たとえばWindows Centralは、「本OSはWindows 10Xスタイルの中央に寄せたUIと、新たなデザインとアニメーションを備えたスタートボタンがある」と概要を説明。興味があれば上記リンク先の画像をご覧いただくとして、ここでは以前掲載した流出版Windows 10Xを紹介しよう。
スクリーンショットを確認した限りだが、ローカルアカウント使用時は必要最小限の項目、Microsoftアカウント使用時は同期機能を利用して、直近に使用したファイルがスタートメニューに並ぶ。従来のタイルは廃止され、アプリのアイコンが等間隔に並んでいる。マウスやタッチパッド、タッチ操作が必須のようだが、このあたりはWindows 10XのUIを継承したようだ。キーボード操作でアプリやファイルを参照する場合は、検索機能を使用するのもWindows 10と同じである。
Windows 10を基盤として、Fluent Designシステムと、プロジェクトReunionの成果物を取り込むのが、Windows 11なのだろう。そのため、「ファイル名を指定して実行」やコントールパネルも健在だ。スクリーンショットのみではシステム内部まで深掘りできないが、一般的には「UIを刷新したWindows 10」という認識で間違いなさそうである。
元々現在のWindowsに至る系図をさかのぼれば、Windows NTにたどり着く。Windows XPもWindows Vistaも、Windows NTをベースに改良を重ねてきたことを踏まえれば、(現時点で判断する限りでは)小規模と思われる変更点の少なさも仕方ない。
Windows 11特有の機能としては、新たに「ウィジェット」が加わった。こちらは天気や株価、ニュース記事などをデスクトップにオーバーレイ表示する機能だが、現在のWindows 10に加わった「ニュースと関心事項」のWindows 11版と考えると分かりやすい。

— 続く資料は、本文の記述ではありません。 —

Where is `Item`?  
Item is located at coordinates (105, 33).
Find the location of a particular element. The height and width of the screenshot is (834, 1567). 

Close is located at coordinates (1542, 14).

中央寄りとなったタスクバーのボタンは賛否両論を招きそうだが、「設定」の「個人用設定/タスクバー」へ新たに加わる「Taskbar Alignment(タスクバーの配置)」から、中央もしくは左寄りを選べる。ちなみに前述したウィジェットボタンのオンオフ切り替えも、同じ箇所で選択可能だ。今のところ筆者は未検証だが、レジストリエントリーでスタートメニューのデザインをWindows 10風に戻せるなど、各所に下位互換性を持たせているのがMicrosoftらしい。
現時点で、リークしたWindows 11に対してMicrosoftが何も言及していないのは当然。アップグレードプロセスや消費者への訴求要素も不明確だ。ビジネス向けWindows 10と消費者向けWindows 11を並行して提供するのか、公式発表を待つしかない。だが、リークしたISOイメージのファイル名には「CLIENT_CONSUMER」の一文を含んでいることから、ビジネス向けと消費者向けのWindowsを提供する可能性は高そうだ。
少し振り返ると、Windows 7はセキュリティ、Windows 8.xはタッチ操作、Windows 10は「最後のWindows」とのウリ文句を用いていた。もうすぐフタが開く新しいWindowsが控えている。6月25日のMicrosoftオンライン発表会で、どのような売り文句が登場するのか楽しみだ。